Requirement: Copy the listing below word for word, leaving out the pictures.

═════ Supplied information ═════

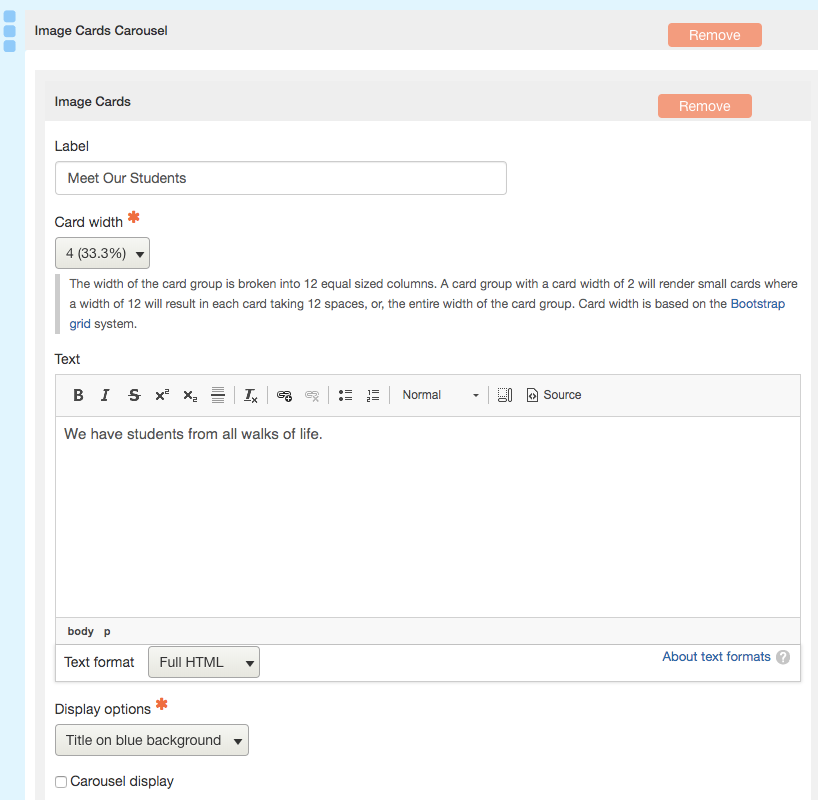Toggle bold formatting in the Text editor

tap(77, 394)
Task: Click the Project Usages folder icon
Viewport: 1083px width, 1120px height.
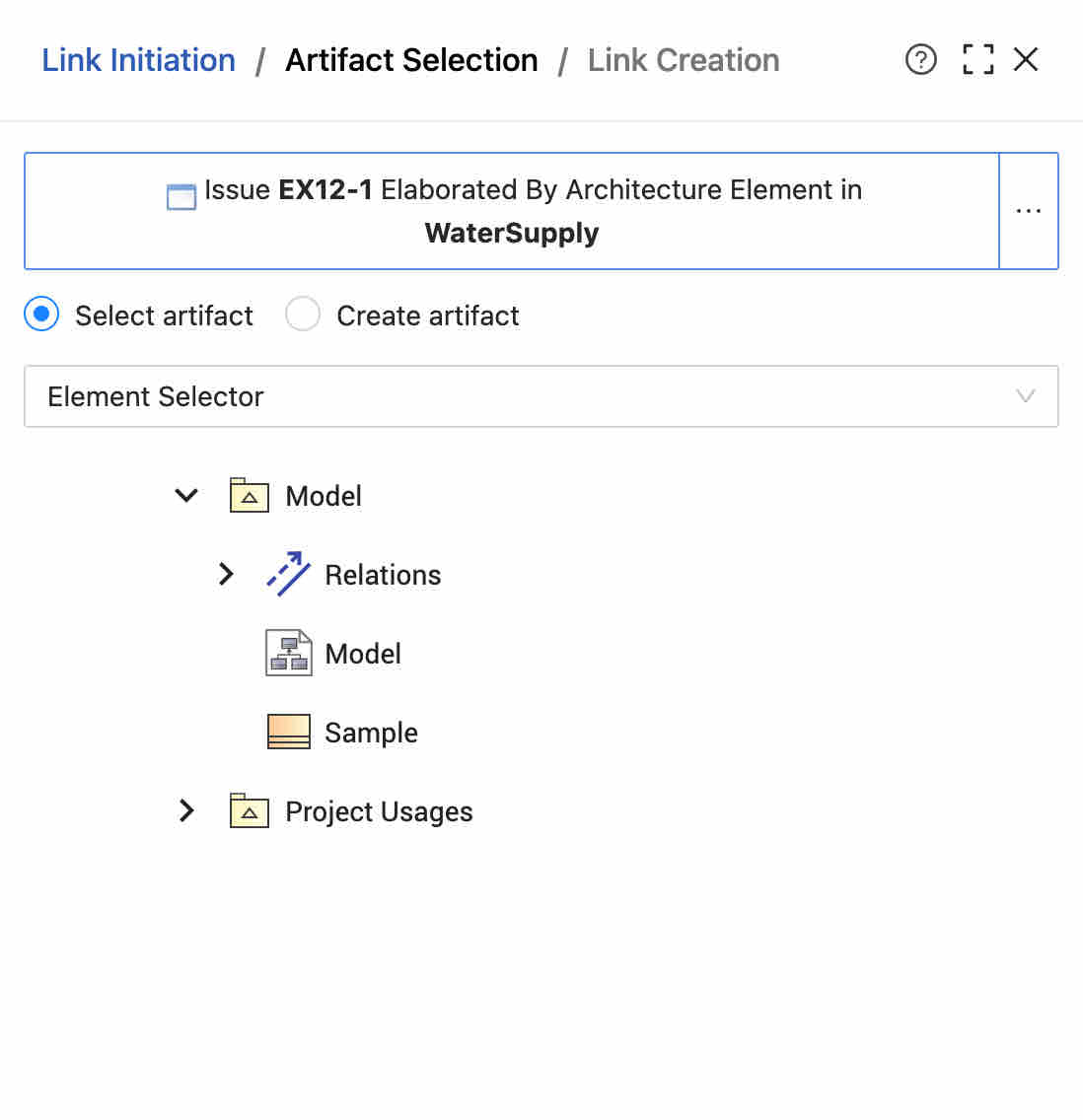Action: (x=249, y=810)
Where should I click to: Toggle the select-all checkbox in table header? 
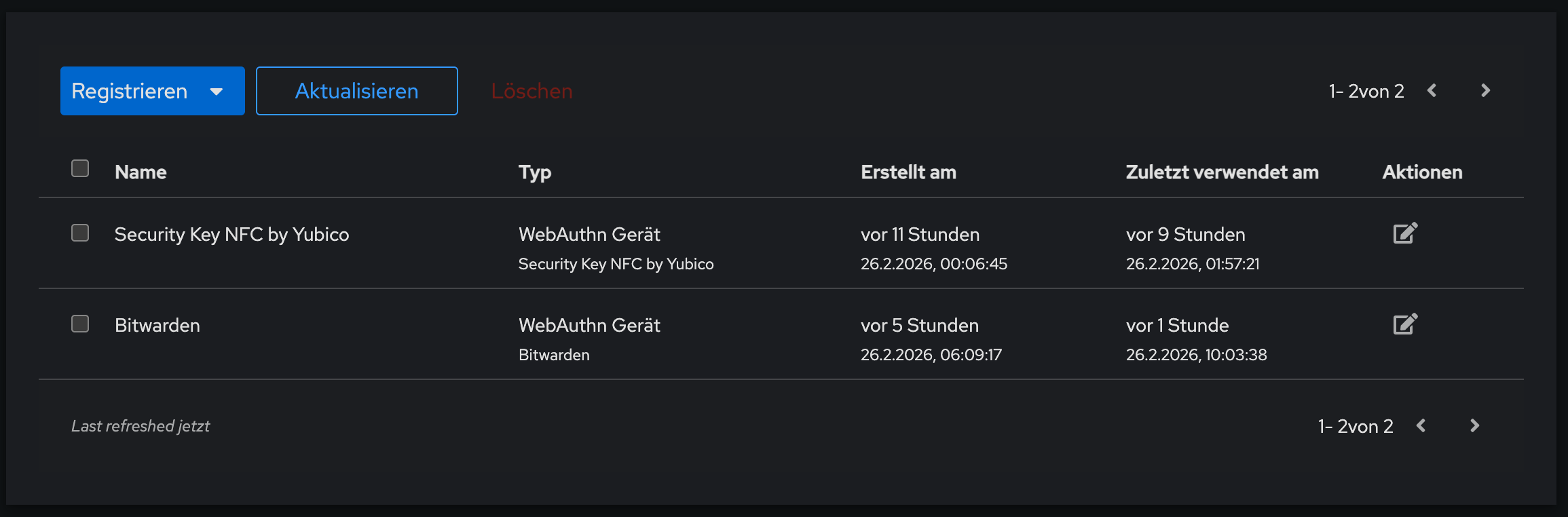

═════

Task solution:
Toggle bold formatting in the Text editor

tap(77, 394)
Task: Click the Project Usages folder icon
Viewport: 1083px width, 1120px height.
Action: (x=249, y=810)
Where should I click to: Toggle the select-all checkbox in table header? 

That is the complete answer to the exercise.